Given task →
List everything from the line containing "Open the State dropdown showing Alabama" down to the line containing "[1003, 1170]" as a numbered list. Include both of those lines and leave out blank lines.

begin Recorded data

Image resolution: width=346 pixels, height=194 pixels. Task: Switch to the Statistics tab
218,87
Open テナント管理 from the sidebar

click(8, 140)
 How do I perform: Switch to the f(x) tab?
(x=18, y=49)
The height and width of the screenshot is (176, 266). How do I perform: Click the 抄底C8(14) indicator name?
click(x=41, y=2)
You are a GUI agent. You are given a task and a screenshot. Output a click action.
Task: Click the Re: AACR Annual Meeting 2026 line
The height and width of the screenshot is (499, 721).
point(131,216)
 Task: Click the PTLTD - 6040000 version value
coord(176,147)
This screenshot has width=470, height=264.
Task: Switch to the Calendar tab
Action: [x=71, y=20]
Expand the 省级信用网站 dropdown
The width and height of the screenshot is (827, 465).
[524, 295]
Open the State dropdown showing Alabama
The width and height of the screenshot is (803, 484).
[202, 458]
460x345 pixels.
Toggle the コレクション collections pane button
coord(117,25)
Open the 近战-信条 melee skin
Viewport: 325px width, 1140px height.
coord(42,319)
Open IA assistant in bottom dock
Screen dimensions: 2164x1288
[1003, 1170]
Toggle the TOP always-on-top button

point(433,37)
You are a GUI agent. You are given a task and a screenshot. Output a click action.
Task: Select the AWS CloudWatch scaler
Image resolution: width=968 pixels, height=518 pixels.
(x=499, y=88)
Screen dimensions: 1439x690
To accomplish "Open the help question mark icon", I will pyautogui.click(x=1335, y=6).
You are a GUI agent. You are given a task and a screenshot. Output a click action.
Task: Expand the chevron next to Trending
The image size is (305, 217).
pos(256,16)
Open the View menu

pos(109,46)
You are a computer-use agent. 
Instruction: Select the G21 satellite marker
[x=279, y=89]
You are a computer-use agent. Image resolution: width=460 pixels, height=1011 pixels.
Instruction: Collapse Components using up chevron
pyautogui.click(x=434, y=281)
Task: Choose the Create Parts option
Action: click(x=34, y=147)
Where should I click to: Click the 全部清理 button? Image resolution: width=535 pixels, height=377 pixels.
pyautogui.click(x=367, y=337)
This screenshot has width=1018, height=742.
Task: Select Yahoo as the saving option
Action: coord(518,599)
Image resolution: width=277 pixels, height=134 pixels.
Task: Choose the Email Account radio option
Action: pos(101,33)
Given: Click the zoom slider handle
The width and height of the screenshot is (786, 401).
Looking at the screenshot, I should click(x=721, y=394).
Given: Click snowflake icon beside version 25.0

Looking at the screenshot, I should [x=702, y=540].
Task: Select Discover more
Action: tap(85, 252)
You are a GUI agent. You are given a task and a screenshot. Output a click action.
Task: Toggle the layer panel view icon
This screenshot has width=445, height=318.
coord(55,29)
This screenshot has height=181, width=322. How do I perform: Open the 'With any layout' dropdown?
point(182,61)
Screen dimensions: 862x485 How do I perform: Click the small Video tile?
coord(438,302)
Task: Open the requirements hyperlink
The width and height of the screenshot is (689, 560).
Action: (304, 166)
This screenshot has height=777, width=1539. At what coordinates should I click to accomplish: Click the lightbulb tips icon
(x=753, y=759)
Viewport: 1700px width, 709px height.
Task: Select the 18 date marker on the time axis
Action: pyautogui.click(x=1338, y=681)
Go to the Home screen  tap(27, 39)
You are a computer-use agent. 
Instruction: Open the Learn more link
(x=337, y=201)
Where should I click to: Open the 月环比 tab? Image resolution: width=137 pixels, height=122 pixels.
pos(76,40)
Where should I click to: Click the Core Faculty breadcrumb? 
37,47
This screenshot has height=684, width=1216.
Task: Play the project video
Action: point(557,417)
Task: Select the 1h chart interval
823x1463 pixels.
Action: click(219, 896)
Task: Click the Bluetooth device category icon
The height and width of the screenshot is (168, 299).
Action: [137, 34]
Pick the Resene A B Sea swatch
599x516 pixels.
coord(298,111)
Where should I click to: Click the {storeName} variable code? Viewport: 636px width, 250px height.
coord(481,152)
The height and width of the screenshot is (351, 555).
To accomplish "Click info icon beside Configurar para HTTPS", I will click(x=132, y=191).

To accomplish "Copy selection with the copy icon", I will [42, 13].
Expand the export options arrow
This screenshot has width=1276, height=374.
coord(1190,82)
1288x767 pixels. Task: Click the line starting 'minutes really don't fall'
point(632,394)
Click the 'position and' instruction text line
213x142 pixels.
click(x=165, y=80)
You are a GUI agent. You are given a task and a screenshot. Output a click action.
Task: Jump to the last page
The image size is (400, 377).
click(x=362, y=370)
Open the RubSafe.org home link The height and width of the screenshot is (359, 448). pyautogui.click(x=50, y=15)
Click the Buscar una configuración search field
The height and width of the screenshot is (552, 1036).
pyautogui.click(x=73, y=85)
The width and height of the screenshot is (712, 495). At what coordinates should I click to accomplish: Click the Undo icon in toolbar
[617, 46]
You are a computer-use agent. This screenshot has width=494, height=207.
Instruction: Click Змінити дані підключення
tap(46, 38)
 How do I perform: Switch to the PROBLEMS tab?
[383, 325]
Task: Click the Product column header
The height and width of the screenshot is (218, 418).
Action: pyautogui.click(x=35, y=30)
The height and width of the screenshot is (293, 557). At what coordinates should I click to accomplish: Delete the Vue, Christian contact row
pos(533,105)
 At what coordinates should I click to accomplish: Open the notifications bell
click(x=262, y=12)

end Recorded data

Exercise response →
1. Open the State dropdown showing Alabama
2. The width and height of the screenshot is (803, 484).
3. [202, 458]
4. 460x345 pixels.
5. Toggle the コレクション collections pane button
6. coord(117,25)
7. Open the 近战-信条 melee skin
8. Viewport: 325px width, 1140px height.
9. coord(42,319)
10. Open IA assistant in bottom dock
11. Screen dimensions: 2164x1288
12. [1003, 1170]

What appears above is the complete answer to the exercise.